— Task instructions —
Beneath this instruction is a listing; print exactly the lines in it starting at the line that contains "Where should I click to: Add" and going through the line that contains "Click the Core".

— Source information —

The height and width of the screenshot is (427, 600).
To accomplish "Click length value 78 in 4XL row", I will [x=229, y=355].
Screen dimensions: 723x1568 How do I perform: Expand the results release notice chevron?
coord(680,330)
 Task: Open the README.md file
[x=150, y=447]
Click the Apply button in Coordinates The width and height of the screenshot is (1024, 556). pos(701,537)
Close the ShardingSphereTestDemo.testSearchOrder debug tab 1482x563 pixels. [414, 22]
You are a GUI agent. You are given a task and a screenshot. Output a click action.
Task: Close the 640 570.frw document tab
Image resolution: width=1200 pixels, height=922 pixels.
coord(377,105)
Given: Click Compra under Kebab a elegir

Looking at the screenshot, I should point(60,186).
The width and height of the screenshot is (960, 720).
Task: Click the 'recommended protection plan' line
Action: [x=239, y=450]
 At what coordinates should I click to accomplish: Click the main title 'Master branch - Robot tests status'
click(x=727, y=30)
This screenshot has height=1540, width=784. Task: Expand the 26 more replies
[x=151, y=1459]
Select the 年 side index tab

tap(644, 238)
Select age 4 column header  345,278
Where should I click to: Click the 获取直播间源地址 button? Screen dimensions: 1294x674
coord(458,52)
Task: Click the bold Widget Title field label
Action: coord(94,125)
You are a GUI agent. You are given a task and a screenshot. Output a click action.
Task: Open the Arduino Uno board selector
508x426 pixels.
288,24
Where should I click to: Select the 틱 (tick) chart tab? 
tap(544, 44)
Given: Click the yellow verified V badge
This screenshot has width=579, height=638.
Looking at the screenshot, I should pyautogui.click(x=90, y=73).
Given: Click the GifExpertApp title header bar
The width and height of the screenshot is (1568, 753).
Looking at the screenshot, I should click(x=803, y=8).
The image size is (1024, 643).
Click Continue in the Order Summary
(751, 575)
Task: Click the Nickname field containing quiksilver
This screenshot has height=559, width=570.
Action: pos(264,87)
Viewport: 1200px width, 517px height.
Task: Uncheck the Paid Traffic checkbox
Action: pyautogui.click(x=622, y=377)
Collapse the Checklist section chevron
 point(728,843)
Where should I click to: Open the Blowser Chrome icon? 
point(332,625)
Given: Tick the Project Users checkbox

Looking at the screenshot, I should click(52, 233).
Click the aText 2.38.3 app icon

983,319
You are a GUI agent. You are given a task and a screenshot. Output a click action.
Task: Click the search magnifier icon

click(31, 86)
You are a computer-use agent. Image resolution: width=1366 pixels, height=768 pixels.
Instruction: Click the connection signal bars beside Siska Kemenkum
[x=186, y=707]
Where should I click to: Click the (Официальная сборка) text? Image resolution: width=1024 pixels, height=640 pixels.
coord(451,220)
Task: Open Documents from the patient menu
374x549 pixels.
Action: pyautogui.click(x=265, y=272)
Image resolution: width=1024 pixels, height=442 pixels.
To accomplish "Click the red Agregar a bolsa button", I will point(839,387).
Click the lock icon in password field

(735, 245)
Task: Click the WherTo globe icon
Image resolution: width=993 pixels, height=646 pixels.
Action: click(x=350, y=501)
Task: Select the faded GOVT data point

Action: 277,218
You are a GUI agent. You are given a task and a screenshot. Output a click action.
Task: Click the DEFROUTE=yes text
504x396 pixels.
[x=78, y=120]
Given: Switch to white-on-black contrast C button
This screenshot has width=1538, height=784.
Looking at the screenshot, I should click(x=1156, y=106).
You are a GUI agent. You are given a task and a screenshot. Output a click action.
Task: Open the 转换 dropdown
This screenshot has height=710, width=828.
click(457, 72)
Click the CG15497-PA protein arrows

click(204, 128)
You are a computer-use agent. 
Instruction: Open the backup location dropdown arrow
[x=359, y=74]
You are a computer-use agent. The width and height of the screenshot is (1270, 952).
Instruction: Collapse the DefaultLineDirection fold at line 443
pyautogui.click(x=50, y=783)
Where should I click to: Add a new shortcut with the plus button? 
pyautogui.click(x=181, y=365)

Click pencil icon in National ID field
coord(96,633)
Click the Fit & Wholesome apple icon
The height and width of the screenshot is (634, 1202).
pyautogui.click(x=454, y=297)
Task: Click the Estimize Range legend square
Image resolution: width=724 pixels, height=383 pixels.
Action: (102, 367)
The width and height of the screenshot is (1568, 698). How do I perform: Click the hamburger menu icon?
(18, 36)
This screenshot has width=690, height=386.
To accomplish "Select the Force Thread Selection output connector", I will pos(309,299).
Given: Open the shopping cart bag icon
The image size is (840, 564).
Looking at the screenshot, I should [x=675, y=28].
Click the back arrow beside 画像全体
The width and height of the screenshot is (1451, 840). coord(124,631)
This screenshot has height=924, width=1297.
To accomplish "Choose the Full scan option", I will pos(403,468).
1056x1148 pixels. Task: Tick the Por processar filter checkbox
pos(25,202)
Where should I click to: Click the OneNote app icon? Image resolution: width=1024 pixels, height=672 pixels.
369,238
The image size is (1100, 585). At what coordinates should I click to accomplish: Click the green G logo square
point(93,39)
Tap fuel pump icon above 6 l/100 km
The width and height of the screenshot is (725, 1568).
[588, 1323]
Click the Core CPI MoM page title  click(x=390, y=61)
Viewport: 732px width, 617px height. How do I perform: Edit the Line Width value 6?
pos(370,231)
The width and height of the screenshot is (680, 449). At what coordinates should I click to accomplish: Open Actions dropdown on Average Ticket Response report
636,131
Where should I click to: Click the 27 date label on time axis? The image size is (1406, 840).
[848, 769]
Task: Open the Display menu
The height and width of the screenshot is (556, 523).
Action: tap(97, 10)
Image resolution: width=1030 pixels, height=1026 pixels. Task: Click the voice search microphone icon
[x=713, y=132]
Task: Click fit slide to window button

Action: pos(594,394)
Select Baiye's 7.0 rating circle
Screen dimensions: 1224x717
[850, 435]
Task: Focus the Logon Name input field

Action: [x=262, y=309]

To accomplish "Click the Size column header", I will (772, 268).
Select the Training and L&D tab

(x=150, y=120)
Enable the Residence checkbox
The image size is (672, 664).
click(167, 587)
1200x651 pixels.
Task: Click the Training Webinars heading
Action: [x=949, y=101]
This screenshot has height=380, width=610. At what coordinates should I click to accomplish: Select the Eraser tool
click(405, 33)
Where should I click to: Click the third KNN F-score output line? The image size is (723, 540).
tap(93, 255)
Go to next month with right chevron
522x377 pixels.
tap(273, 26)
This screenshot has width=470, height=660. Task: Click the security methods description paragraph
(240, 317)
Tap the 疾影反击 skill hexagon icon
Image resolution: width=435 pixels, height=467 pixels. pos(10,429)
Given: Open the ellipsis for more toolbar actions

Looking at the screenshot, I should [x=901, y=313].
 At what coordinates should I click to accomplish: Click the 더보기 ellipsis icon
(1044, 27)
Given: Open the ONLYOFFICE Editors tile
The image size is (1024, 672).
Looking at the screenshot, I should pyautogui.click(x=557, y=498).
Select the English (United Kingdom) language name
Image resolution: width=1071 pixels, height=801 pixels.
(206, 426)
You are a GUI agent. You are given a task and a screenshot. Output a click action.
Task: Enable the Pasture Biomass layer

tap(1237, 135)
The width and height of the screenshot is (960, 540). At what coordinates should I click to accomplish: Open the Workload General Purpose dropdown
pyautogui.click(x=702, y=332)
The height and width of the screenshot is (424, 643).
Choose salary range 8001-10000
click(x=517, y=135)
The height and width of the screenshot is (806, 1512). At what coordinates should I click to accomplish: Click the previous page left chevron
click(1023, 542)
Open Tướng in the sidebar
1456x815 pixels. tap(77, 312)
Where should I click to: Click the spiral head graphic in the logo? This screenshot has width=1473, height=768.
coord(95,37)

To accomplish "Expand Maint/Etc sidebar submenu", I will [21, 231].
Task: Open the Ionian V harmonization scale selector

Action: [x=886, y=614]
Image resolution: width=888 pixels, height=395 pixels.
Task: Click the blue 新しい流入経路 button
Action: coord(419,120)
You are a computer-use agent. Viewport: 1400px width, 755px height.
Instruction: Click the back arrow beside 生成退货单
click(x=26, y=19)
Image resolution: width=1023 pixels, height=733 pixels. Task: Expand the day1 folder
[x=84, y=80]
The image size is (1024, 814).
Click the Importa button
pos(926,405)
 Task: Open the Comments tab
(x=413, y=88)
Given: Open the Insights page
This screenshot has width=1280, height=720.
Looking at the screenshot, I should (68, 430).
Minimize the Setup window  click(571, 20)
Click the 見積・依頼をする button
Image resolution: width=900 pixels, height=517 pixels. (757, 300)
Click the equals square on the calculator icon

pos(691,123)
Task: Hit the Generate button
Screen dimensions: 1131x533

— The answer —
Where should I click to: Add a new shortcut with the plus button? 
pyautogui.click(x=181, y=365)

Click pencil icon in National ID field
coord(96,633)
Click the Fit & Wholesome apple icon
The height and width of the screenshot is (634, 1202).
pyautogui.click(x=454, y=297)
Task: Click the Estimize Range legend square
Image resolution: width=724 pixels, height=383 pixels.
Action: (102, 367)
The width and height of the screenshot is (1568, 698). How do I perform: Click the hamburger menu icon?
(18, 36)
This screenshot has width=690, height=386.
To accomplish "Select the Force Thread Selection output connector", I will pos(309,299).
Given: Open the shopping cart bag icon
The image size is (840, 564).
Looking at the screenshot, I should [x=675, y=28].
Click the back arrow beside 画像全体
The width and height of the screenshot is (1451, 840). coord(124,631)
This screenshot has height=924, width=1297.
To accomplish "Choose the Full scan option", I will pos(403,468).
1056x1148 pixels. Task: Tick the Por processar filter checkbox
pos(25,202)
Where should I click to: Click the OneNote app icon? Image resolution: width=1024 pixels, height=672 pixels.
369,238
The image size is (1100, 585). At what coordinates should I click to accomplish: Click the green G logo square
point(93,39)
Tap fuel pump icon above 6 l/100 km
The width and height of the screenshot is (725, 1568).
[588, 1323]
Click the Core CPI MoM page title  click(x=390, y=61)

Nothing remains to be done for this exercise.